Hence, on January 1st, 1990, the model predicts a most likely value of ~13.65. However, there's a 90% chance the true value lies between ~10.87 and ~16.47, assuming the model's probabilistic assumptions hold.

## Visualization
Visualize the results, comparing actual temperature with the TimesFM forecast.

In [None]:
# Plot results
fig, ax = plt.subplots()
ax.set_xlabel('Date')
ax.set_ylabel('Minimum temperature (deg C)')
plt.plot(train_df["ds"], train_df["y"], label="Daily min Temperature",  color="black", alpha=0.3)
plt.plot(test_df["ds"], test_df["y"], label="Test Data", color="blue")
plt.plot(forecast_df["ds"], forecast_df["timesfm"], label="Forecast",  color="red")

plt.legend()
fig.autofmt_xdate()
plt.tight_layout()

#### Create a Baseline

In [None]:
# As always: the last year of the training set is repeated as the forecast for next year
test_df['baseline'] = train_df['y'][-365:].values

#### MAE Evaluation

In [None]:
timesfm_mae = mean_absolute_error(test_df['y'], forecast_df["timesfm"])
baseline_mae = mean_absolute_error(test_df['y'], test_df['baseline'])
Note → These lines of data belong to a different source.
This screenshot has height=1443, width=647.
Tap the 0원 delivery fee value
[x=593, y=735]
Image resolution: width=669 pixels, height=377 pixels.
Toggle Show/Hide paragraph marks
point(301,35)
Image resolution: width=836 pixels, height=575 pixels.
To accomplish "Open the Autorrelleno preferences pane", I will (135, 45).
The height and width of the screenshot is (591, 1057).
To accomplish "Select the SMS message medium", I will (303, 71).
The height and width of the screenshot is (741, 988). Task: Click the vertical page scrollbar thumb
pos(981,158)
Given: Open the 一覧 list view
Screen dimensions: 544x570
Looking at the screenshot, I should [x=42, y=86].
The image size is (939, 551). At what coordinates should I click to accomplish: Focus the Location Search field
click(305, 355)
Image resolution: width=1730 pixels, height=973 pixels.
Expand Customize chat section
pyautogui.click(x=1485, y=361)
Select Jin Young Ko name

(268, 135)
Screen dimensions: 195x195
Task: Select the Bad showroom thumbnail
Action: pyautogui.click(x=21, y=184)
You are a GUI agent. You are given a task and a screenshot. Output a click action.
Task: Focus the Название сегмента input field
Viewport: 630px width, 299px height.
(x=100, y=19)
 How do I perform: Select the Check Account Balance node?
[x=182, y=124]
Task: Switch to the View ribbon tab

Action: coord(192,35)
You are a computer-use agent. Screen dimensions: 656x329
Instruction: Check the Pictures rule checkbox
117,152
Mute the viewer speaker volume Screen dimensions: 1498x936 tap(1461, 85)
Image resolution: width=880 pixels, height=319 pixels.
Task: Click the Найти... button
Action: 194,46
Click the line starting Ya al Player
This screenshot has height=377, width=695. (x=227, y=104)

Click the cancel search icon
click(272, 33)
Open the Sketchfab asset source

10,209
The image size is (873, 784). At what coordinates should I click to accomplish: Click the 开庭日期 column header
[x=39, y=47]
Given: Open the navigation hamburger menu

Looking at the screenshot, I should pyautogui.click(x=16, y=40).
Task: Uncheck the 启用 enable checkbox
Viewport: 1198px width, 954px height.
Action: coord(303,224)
print("timesfm_mae=", round(timesfm_mae,2))
print("baseline_mae", round(baseline_mae,2))

### Results
The baseline returns a MAE of 2.87, while the MAE achieved by the TimesFM model is 2.13, meaning that it is indeed better
than the baseline. 
The interpretation says that, on average, our model predicts the daily minimum temperature with a difference of 2.13 degrees Celsius, 
either above or below the observed value.